A few weeks ago I received a copy of the new B-52s album, Funplex. A band I've been fond of for many years, I was weary of trying to stretch my love too thin, or to have a late career misstep affect my adoration for nearly all of their early and mid period work. The cover offered little solace; the four remaining members looked almost embalmed, and oddly younger than they did in the late 70's. A friend had mentioned hearing the first single, the title track, on the radio. Reports were that it was great, true to form and catchy. I had yet to hear a single note of the album.

What drew me to the B-52s in the first place was Ricky Wilson, who crafted the early songs (along with drummer Keith Strickland) and whose guitar playing is sorely under appreciated. Part Ventures, part post-Punk angularity, almost like sped up Chuck Berry, I don't know if Wilson ever played a wrong or frivolous note.
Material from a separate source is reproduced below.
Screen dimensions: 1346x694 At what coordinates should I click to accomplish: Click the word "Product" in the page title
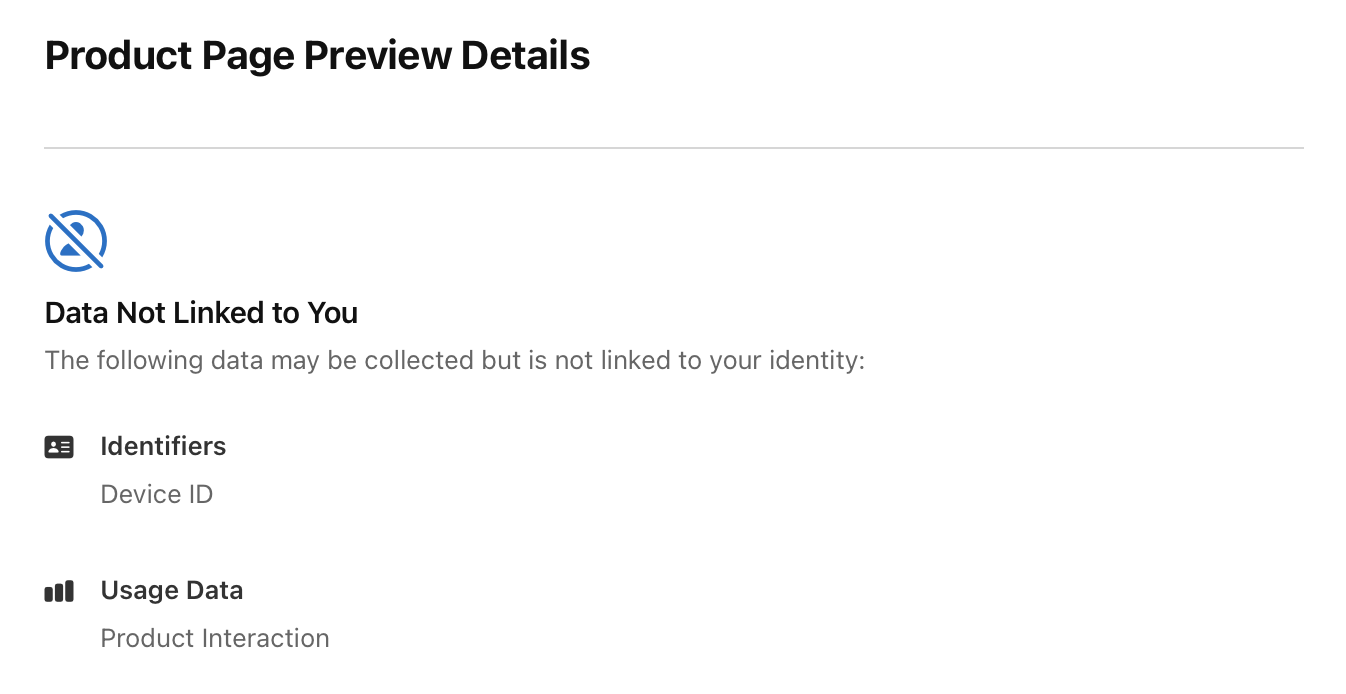pos(119,55)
There are few bands who have no clear predecessor; and though they may be influential, no one is quite capable of succeeding them either. Even if one were attempting to, it would be difficult to emulate the B-52s. Fred Schneider, for instance, is inimitable. His voice cuts through the music, sometimes adding to, but also, on occasion, destroying the melody—like a commentator or even an interloper. The dynamic between his vocals, and those of Cindy Wilson's and Kate Pierson's keep the music in a perpetual struggle of harmony and discord. Though the songs have a pop sensibility and plenty of celebratory explosions, there is also an element of suspense. Whether it is a beautiful melody on the verge of imploding or a taut guitar line giving way to fluidity, it is tension that sets the B-52s apart.

Watch the B-52s lip syncing "My Own Private Idaho."
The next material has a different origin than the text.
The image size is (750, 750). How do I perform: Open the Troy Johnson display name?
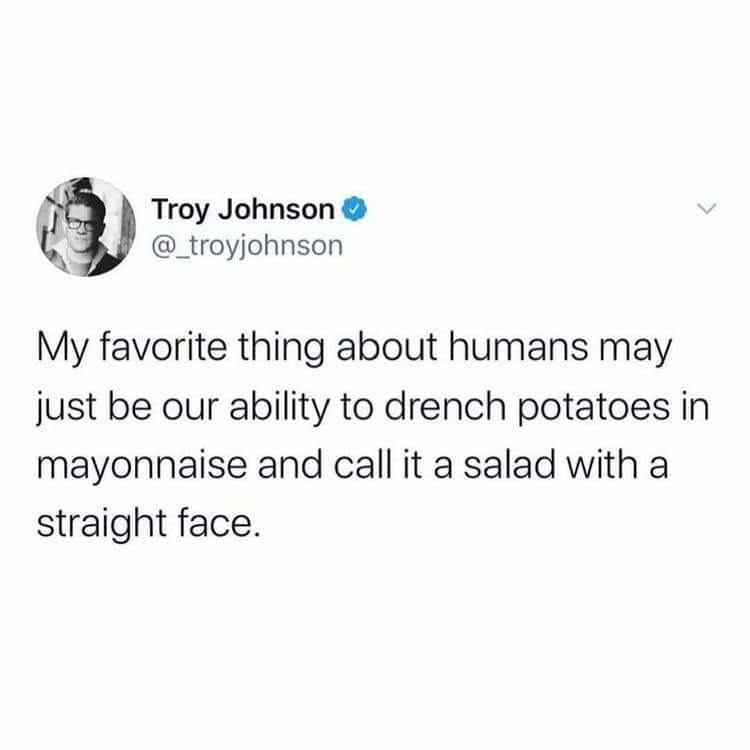tap(243, 210)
So, I really wanted to embrace the latest effort by the B-52s; they were not merely rehashing the past but instead writing their first new material in sixteen years. Luckily, it was not difficult to enjoy Funplex. The opening riff of "Pump" was written by Strickland—who moved from drums to guitar after Ricky Wilson passed away—and it is a clear homage not only to where the B-52s have been but to Wilson himself. The riff is then engulfed by the rest of the band, by vocals, drums, and that tireless energy and hopefulness that seems to magically propel all of their songs. The voices of Kate Pierson and Cindy Wilson sound amazing, sometimes interchangeable, sometimes the twang and ache of Wilson more pronounced. The album's production is fresh but not slick, the grittiness not lost, the chemistry still palpable and alive.

Check out the video for the first single from Funplex.

In what often feels like a constant search for something new to love—from gadgets to trends to music—it is always nice for something you already love to surprise you; for it to feel, and to sound, both new and old at the same time.

I'd love to hear your thoughts on the B-52s, REM, or any band who are still making records long after you thought they would have ceased to do so. Should they stop while they are ahead? Or have you been pleasantly surprised or able to view the new material with fresh ears?